I make posole like that, but with smoked pork hocks and less liquid, and use it for tacos. Also a variation with uncooked green salsa in place of the tomatoes and the jalapenos in the salsa and a dried chilpotle chile in place of the red chiles. Also very good. (Hey, I'm half-Polish/half-Italian from New England, so nobody calls me out for inauthenticity.) I am making that today or tomorrow. You built me up an appetite. Thanks. You got a good recipe for chilaquiles?

Who says food isn't sexy? Not me. This site needs a food section, maybe on Wednesdays.

fanfarefanfarealmost 8 years ago
Cooking with the Common Man...

...A_L, great recipe for love and a terrific formula for lust!

Myself, I swear by my slowcooker. Whenever I crockpot and have any bones or liquids leftover, I freeze it I appreciate the convenience of not having to be chained to a hot stove.

Every couple of months I put all that back into my slowcooker with more liquid. (wine or beer adds to the merge of flavors.) After a couple of days on low & slow, I carefully colander out the softened bones. Cooled, this stock goes into plastic bags (laid flat, use less room in freezer) and frozen again.

If you gotta cold or fluachoo, a bag of broth just needs some fresh cracked pepper and lime juice added to fight those pesky germs.

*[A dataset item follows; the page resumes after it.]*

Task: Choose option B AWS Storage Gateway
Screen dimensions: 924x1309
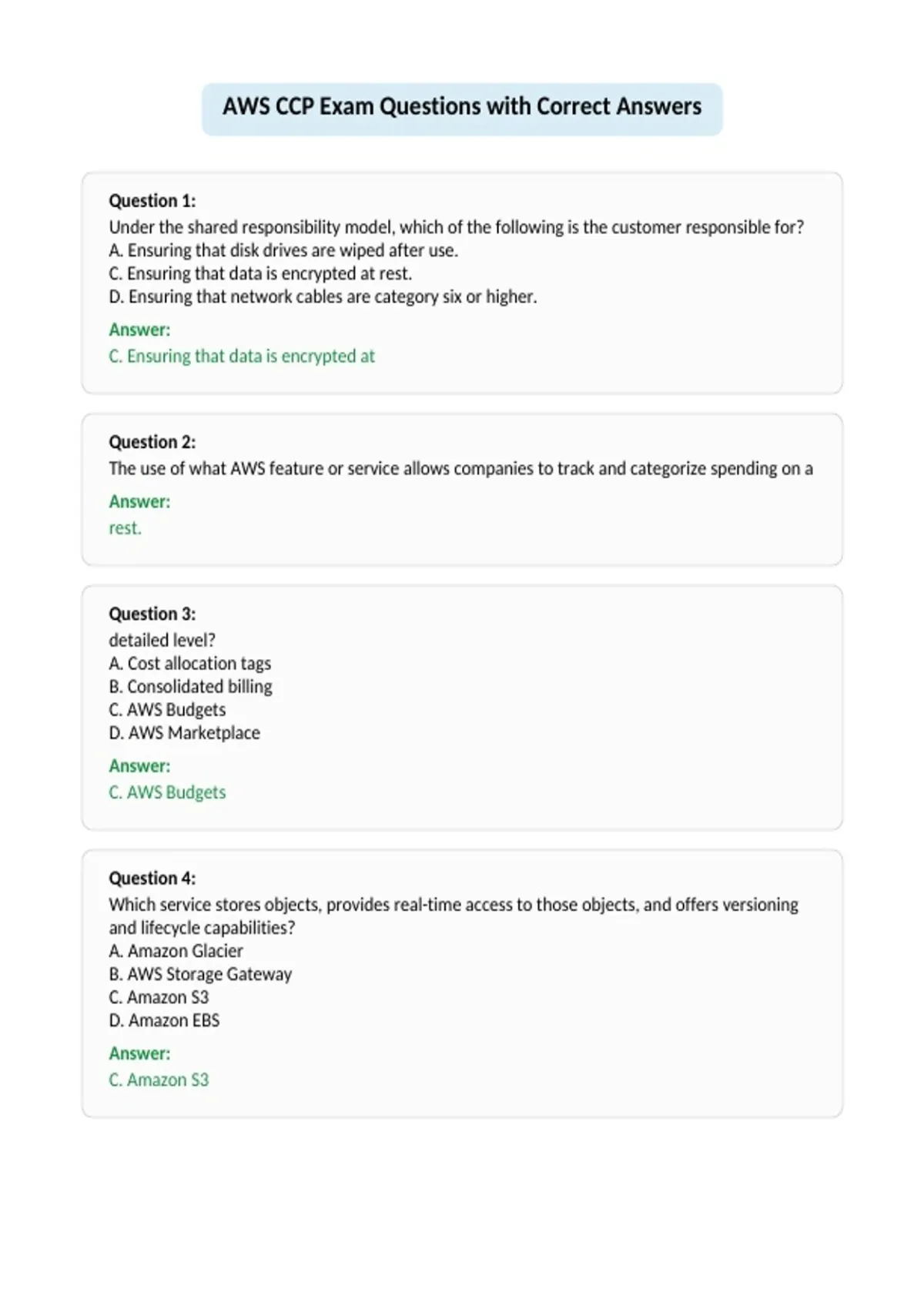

Otherwise, whenever I want to enrich my posole or stews or whatever, adding a bag of stock is easy and provides a savory taste a lot better than bouillon cubes. Plus, I prefer the mix of bone-juices as providing a richer flavor, overall.

P.S. "Skimming the fat off...Really? Umami rules! Without using MSG.

And I've lost count of all the healthy-vegamite dieting fools whose funerals I have attended over the years.

AnonymousAnonymousalmost 8 years ago

Maybe it's just me, but this?

"Sorry.....just had to throw that in, I know you're not married, and you don't have kids."

Who are you addressing? It can't be me. I'm married.

"You like it when I call you baby, don't you." I still have no idea who you're talking to, but questions need a question mark at the end of them.

"You, sir, are a cad!" I'm a woman. Who is "sir?"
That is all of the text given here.